The 29-year-old, who started as director of communications for the Illinois Democrat in August, landed the position through a revolving-door history with Jackson; he has intermittently held three gigs with the Congressman since 2002.
“It was more of a homecoming than a new beginning when I started here,” Wilson said. “There are a couple of new faces in the office, but also some really good friends I’ve worked with for years. I’ve mostly been getting reconnected with folks and getting up to speed on what’s been going on.”
The Covington, Wash., native attended George Washington University, where he earned a bachelor’s degree in English with minors in Japanese and psychology. But it was his experience listening to a speech orchestrated by the College Democrats that ultimately put him on the Capitol Hill track.
“Congressman Jackson had just written a book and was giving a speech about a series of constitutional amendments that would guarantee additional rights to all Americans, things like the right to health care, education and voting, which actually aren’t in the Constitution,” Wilson said. “I thought, Wow, that’s stuff I’ve never heard before.'”
Remembering Jackson’s fiery speech, Wilson pursued a yearlong internship with the lawmaker during his senior year of college. He was hooked on politics, and Jackson’s office in particular, from his first day at the internship.
“I actually got to work on one of those amendments that I thought was really cool from his speech. I called around and tried to get co-sponsorship for the bill,” Wilson said. “I sort of got the bug right away.”
After graduation, Wilson held a job with a local public-relations and lobbying firm before he secured a staff assistant position with Jackson. The new staffer worked for a year before he was temporarily transferred to the district office in Chicago.
“Living in Chicago helped so much, just to know the geography of the district and the personalities in some of these towns,” Wilson said. “There’s always something interesting going on in Illinois politics.
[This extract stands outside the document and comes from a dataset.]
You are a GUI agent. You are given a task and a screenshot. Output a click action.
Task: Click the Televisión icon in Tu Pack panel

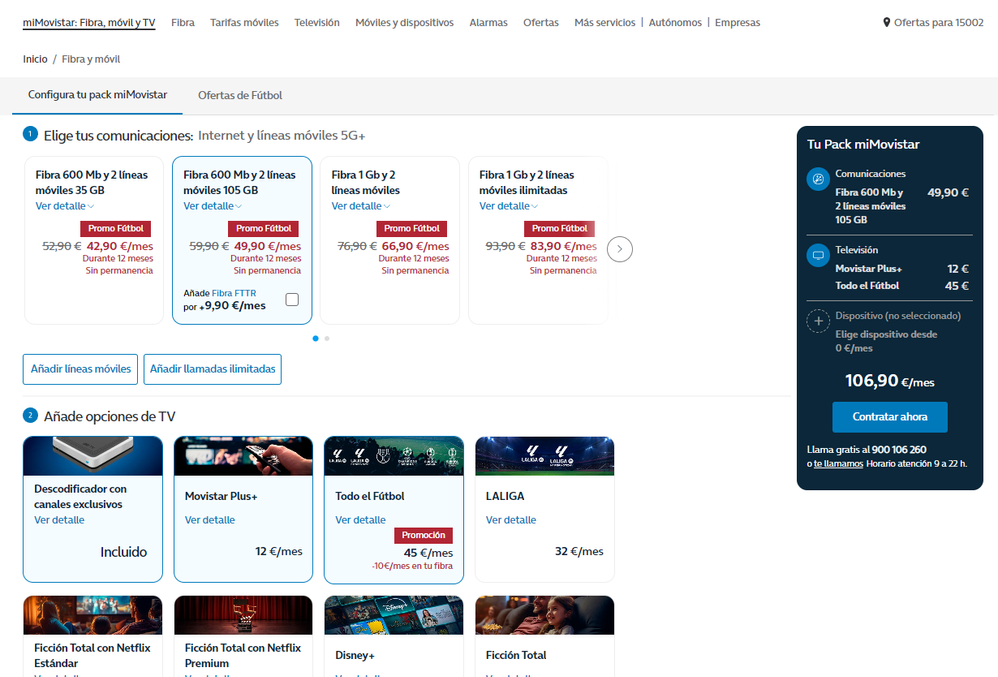818,255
It definitely keeps you hopping.”
Wilson, who had lived on the East and West coasts — and a city in between — had always hoped to add New York to his list of residencies. So when an opportunity arose to work for a travel and tourism PR firm in the Big Apple, Wilson didn’t hesitate.
“I shared an apartment down in the East Village and lived above this bar that became a really hot restaurant in New York,” Wilson said. “Everyone thinks it’s such a hard town, but I made great friends there and felt right at home.”
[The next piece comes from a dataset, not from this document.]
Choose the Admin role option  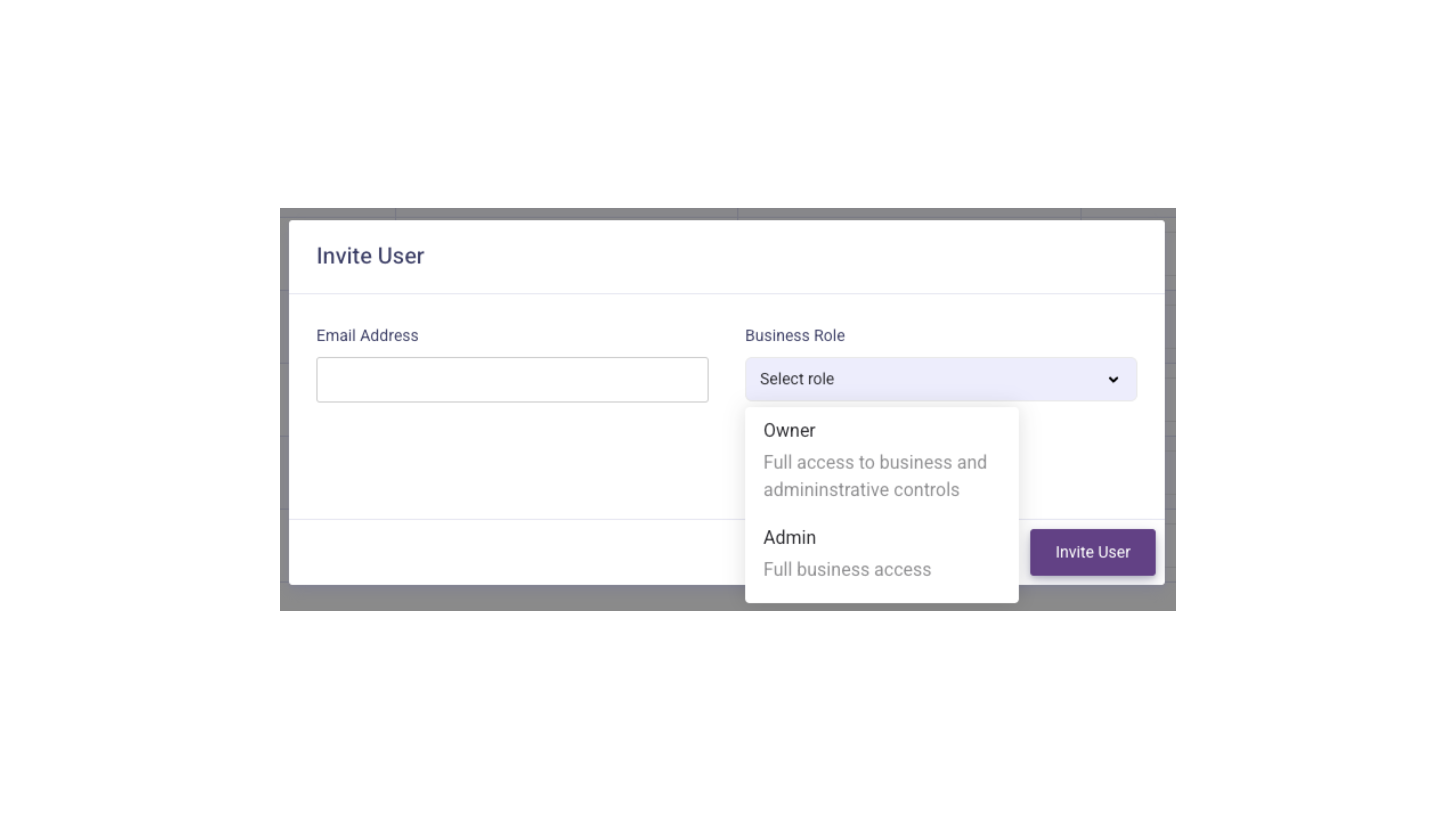tap(882, 552)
Although he relished his seven-month stint in New York, Wilson knew that D.C. was where his heart lay. He eventually returned to the District to work for Hill & Knowlton, a public affairs firm, but said: “I left a piece of my soul in New York.”
Wilson’s Hill homecoming didn’t come until early this August, when a hybrid position opened in Jackson’s office involving communications, media and legislation. (He jokes that starting during recess is a “good strategy” for future staffers out there.) Although he is content with where he has ended up, he admitted to not knowing where the door might lead him next.
“Every time I try to map something out, it goes completely haywire or some new opportunity comes up,” Wilson said. “People always want to talk about a five-year plan. Well I hope to be living and breathing in the next five years, and everything else will just work itself out.”